▶ _THE TASK_:
Quote the portion of the notes on Lagrangian and Hamiltonian mechanics below from "That’s neat. Euler-Lagrange" to "you are doing.", with no changes.

━━━ DOCUMENT SEGMENT ━━━

That’s neat. Euler-Lagrange as a covariant expression of \(F = ma\). I’ll take it. There is still a sleight-of-hand where d’Alembert’s principle gets secretly involved – ugh. And it still doesn’t provide much insight into \(L = T - V\), exactly


Note: I wrote this all out in painful detail to make sure I got it. A much shorter version is to just write \(\p_{x_i} V - \p_t (m v_{x_i}) = 0\) and then immediately write these in \(q\) coordinates, if you already know what you are doing.

// todo: but you end up using d’alembert again anyway!?


2. Hamiltonian as Lagrange Multiplier argument

Here’s another aspect of the connection between the Lagrangians of physics and the Lagrangians of Lagrange Multipliers. It turns out that:1

  1. The Hamiltonian formulation of Mechanics is produced by asserting that the velocity \(v(t)\) of a particle is the time derivative of its position \(\dot{x}(t)\) as a constraint function.
  2. This reproduces the “Legendre Transform” between the \(L\) and \(H\) functions, but makes a lot more sense than just doing that arbitarily.
  3. The Lagrange multiplier for this constraint is the momentum \(p(t)\). Evidently this is what momentum is: it’s a Lagrange Multiplier for changing the velocity of a particle in a particular coordinate.

An interesting way of rephrasing the Lagrange formulation of the previous section is to “forget” about the functional relationship between \(\dot{x}(t)\), the time derivative of position, to the position \(x\) itself, by writing it as a separate function \(v(t)\), and then regard the requirement that \(\dot{x}(t) = v(t)\) as a constraint that we enforce using a Lagrange multiplier. The resulting problem is

\[\begin{aligned} \min_{x, \dot{x}} L(x, \dot{x}) &= \min_{x, v, \vec{\lambda}} L(x, v) + \vec{\lambda} \cdot (\dot{x} - v) \\ &= \min_{x, v, \vec{\lambda}} L(x, v) - \vec{\lambda} \cdot v + \vec{\lambda} \cdot \dot{x} \\ &= \min_{x, v, \vec{\lambda}} L' \end{aligned}\]

Where we have defined a new Lagrangian \(L' = L(x, v) - \vec{\lambda} \cdot v + \vec{\lambda} \cdot \dot{x}\). So now we have a minimization problem in three functions instead of two: \(x(t)\), \(v(t)\), and \(\vec{\lambda}(t)\), where \(\vec{\lambda}\) is a function of time (because the constraint acts like a bunch of separate constraints at every point in time). Here’s the weird trick: we can factor out the \(\min_{v}\) part into a separate term, which we’ll call, say, \(H\):

\[H(x, \vec{\lambda}) = \max_{v} \vec{\lambda} \cdot v - L(x, v)\]

(Note that this switches to a \(max_{v}\) because this term is negative in the expression we were minimizing. Some authors define swap the sign on this to keep it as a \(\min\), and it’s kinda confusing, but I’m following the physics convention here as far as I know?) The remaining optimization problem is now

\[\min_{x, \vec{\lambda}} \vec{\lambda} \cdot \dot{x} - H(x, \vec{\lambda})\]

Which looks a lot like the original Lagrange multiplier problem! Only now we are minimizing over \(x, \vec{\lambda}\) rather than \(x, \dot{x}\). Weird. \(H\) is called the “Hamiltonian”, and I’m told that this reformulation of the initial problem is called the dual problem in optimization theory.

━━━ INFORMATION GIVEN ━━━

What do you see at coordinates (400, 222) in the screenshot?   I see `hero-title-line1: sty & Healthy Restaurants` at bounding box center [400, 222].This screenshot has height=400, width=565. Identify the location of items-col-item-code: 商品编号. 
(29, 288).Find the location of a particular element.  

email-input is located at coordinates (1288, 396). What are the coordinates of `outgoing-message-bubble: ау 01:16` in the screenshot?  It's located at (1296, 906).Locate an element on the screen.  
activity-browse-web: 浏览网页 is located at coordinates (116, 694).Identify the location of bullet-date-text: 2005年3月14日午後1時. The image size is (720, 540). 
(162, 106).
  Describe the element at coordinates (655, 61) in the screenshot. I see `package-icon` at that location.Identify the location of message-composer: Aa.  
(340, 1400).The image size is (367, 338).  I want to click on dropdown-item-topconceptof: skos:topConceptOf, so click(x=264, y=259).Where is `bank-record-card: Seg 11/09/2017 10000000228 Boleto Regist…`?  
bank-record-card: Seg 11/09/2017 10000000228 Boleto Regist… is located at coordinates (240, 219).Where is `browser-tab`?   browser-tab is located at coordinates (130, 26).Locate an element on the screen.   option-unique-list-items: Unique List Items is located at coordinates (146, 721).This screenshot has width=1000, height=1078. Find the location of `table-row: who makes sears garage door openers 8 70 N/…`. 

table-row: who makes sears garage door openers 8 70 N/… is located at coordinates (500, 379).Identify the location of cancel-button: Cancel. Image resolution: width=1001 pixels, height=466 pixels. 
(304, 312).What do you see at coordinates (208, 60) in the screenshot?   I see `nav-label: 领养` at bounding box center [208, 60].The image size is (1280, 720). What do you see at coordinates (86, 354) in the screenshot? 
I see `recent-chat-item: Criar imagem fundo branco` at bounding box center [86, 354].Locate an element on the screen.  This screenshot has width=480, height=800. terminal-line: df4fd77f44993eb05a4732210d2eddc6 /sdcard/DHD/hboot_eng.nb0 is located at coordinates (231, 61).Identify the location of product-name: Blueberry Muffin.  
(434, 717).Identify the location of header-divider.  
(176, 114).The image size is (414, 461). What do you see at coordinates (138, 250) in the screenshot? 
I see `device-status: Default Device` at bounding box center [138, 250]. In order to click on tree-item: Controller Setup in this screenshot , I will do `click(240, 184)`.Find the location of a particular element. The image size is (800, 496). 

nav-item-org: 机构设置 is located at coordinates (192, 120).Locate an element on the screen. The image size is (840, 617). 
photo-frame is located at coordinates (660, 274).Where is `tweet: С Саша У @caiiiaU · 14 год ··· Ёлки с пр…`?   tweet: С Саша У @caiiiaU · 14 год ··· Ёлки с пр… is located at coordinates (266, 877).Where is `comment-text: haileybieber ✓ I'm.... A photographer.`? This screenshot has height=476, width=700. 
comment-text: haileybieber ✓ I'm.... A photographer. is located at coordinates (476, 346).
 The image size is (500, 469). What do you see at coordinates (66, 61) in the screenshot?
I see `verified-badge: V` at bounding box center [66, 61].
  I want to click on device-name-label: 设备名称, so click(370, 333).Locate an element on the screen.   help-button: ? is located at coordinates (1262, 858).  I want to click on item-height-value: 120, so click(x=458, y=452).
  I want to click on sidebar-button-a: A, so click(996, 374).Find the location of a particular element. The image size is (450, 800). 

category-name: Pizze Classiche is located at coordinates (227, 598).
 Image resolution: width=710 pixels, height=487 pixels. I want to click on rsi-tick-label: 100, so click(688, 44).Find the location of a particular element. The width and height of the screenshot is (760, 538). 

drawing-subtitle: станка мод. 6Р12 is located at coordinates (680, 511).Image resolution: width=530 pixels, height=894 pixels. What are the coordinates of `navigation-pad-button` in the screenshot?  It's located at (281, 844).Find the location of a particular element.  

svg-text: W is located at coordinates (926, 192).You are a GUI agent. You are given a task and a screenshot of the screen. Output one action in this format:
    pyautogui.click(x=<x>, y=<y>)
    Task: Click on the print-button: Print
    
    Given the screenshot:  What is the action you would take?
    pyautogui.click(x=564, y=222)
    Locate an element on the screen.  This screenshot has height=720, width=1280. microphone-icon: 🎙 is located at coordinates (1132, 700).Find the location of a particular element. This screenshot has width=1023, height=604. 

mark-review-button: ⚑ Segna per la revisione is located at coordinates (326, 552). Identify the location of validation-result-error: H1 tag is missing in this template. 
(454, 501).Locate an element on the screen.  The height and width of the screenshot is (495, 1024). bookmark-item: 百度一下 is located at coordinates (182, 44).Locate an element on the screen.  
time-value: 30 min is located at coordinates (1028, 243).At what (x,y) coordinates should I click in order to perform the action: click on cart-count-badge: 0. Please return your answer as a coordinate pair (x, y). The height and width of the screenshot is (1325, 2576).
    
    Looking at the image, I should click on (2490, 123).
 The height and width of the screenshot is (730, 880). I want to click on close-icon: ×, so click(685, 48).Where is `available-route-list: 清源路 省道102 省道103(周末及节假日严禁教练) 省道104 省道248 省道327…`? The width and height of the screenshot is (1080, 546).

━━━

▶ _RESPONSE FOR THIS EXERCISE_:
That’s neat. Euler-Lagrange as a covariant expression of \(F = ma\). I’ll take it. There is still a sleight-of-hand where d’Alembert’s principle gets secretly involved – ugh. And it still doesn’t provide much insight into \(L = T - V\), exactly


Note: I wrote this all out in painful detail to make sure I got it. A much shorter version is to just write \(\p_{x_i} V - \p_t (m v_{x_i}) = 0\) and then immediately write these in \(q\) coordinates, if you already know what you are doing.